▶ _Written problem 1_:
In the page on operating live instances, what does the FAILED status mean?
▶ _Written problem 2_:
Rewrite the stretch of the page on operating live instances from "Operating Live Instances" through "the detail view.", putting "administrators" in place of "operators".
▶ _Written problem 3_:
Carry on the page on operating live instances, starting after its last sentence.

▶ _Source text_:
/---
Operating Live Instances
This page describes how operators inspect and act on running and completed process instances from the BPMN UI.
The two views you'll spend time in:
| View | Purpose |
|---|---|
| BPMN Instances | List of instances across all deployed processes — filter, drill in, cancel |
| Instance detail | Everything about a single instance: incidents, history, jobs, user tasks, child instances, variables, and a live diagram view |
Instances list
Open BPMN Instances from the BPMN navigation. You'll see one row per instance with workflow ID, status, started timestamp, and a link into the detail view.
| Status | Meaning |
|---|---|
| RUNNING | The instance is in flight |
| COMPLETED | The instance reached an end event |
| FAILED | The instance terminated with an error |
| CANCELED | The instance was cancelled (by an operator or by a parent process) |
Filtering
The status filter is deep-linkable — ?status=RUNNING, ?status=FAILED, etc. The operational dashboard's KPI cards link directly here.
\---
▶ _Target position records_:
/---
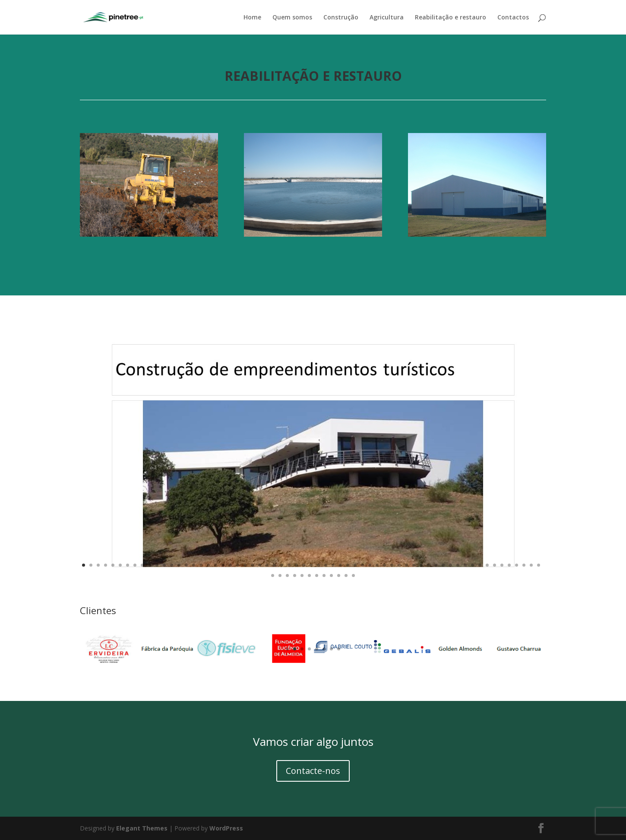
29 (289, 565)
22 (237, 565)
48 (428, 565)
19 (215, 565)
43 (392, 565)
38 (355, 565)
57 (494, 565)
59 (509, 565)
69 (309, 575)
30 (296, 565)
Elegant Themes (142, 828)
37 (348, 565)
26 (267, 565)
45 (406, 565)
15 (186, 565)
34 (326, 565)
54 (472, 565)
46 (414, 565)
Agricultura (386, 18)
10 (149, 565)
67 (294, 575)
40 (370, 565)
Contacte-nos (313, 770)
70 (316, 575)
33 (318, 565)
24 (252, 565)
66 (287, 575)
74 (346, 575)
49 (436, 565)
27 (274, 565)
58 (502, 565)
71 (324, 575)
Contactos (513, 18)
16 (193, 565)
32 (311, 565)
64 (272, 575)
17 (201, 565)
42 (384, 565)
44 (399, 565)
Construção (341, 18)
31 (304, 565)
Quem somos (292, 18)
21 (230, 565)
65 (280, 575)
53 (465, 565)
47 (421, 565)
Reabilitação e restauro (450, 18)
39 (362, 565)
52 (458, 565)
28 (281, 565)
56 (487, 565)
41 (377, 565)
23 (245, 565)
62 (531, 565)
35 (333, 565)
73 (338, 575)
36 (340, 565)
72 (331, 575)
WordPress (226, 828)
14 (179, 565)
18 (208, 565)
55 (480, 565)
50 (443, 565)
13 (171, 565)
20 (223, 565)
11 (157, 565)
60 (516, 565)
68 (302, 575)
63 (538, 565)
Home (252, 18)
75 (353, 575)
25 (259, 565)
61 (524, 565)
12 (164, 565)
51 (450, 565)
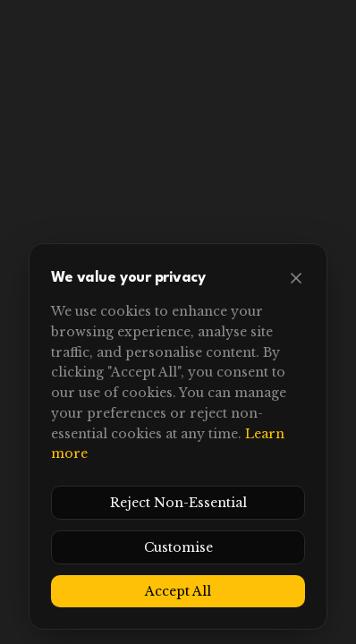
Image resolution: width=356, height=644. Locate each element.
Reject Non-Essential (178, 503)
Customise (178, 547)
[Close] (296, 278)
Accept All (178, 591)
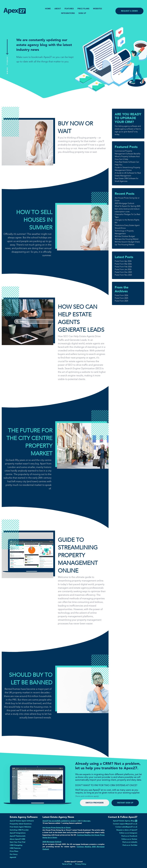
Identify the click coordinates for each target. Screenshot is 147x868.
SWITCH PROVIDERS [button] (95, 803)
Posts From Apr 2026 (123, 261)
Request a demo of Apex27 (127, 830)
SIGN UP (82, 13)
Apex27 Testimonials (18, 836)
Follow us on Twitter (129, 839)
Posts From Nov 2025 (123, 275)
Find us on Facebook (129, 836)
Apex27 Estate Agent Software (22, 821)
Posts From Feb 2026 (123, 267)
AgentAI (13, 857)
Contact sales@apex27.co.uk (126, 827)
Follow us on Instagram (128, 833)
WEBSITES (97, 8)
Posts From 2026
\---
▶ _Task result 1_:
The instance terminated with an error.

▶ _Task result 2_:
Operating Live Instances
This page describes how administrators inspect and act on running and completed process instances from the BPMN UI.
The two views you'll spend time in:
| View | Purpose |
|---|---|
| BPMN Instances | List of instances across all deployed processes — filter, drill in, cancel |
| Instance detail | Everything about a single instance: incidents, history, jobs, user tasks, child instances, variables, and a live diagram view |
Instances list
Open BPMN Instances from the BPMN navigation. You'll see one row per instance with workflow ID, status, started timestamp, and a link into the detail view.

▶ _Task result 3_:
The list can also be scoped to a single deployed process, in which case only instances of that process are shown.
Auto-refresh
When any instance on the page is RUNNING, the list auto-refreshes every 8 seconds. Once everything's terminal, the polling stops.
Cancelling from the list
Each running instance has a cancel action. It asks for confirmation and then cancels the instance immediately. Completed, failed, and canceled instances cannot be cancelled.
Instance detail
Click into a row to open the detail page. The top of the page shows:
- The instance's status (with a count of incidents if any are open).
- The workflow ID, in monospace, for copy/paste.
- A breadcrumb back to parent instances, when the instance was started by a call activity (see Drilling into child instances).
- A View Diagram action that opens a full-screen diagram view.
- A Cancel action (running instances only).
If the instance is FAILED, the failure reason is shown in a banner at the top.
The body is a multi-open accordion with the following sections.
Incidents
An incident is what an instance becomes when an activity throws an error that has nowhere to go. The instance pauses at the failed node and waits for an operator to resolve it.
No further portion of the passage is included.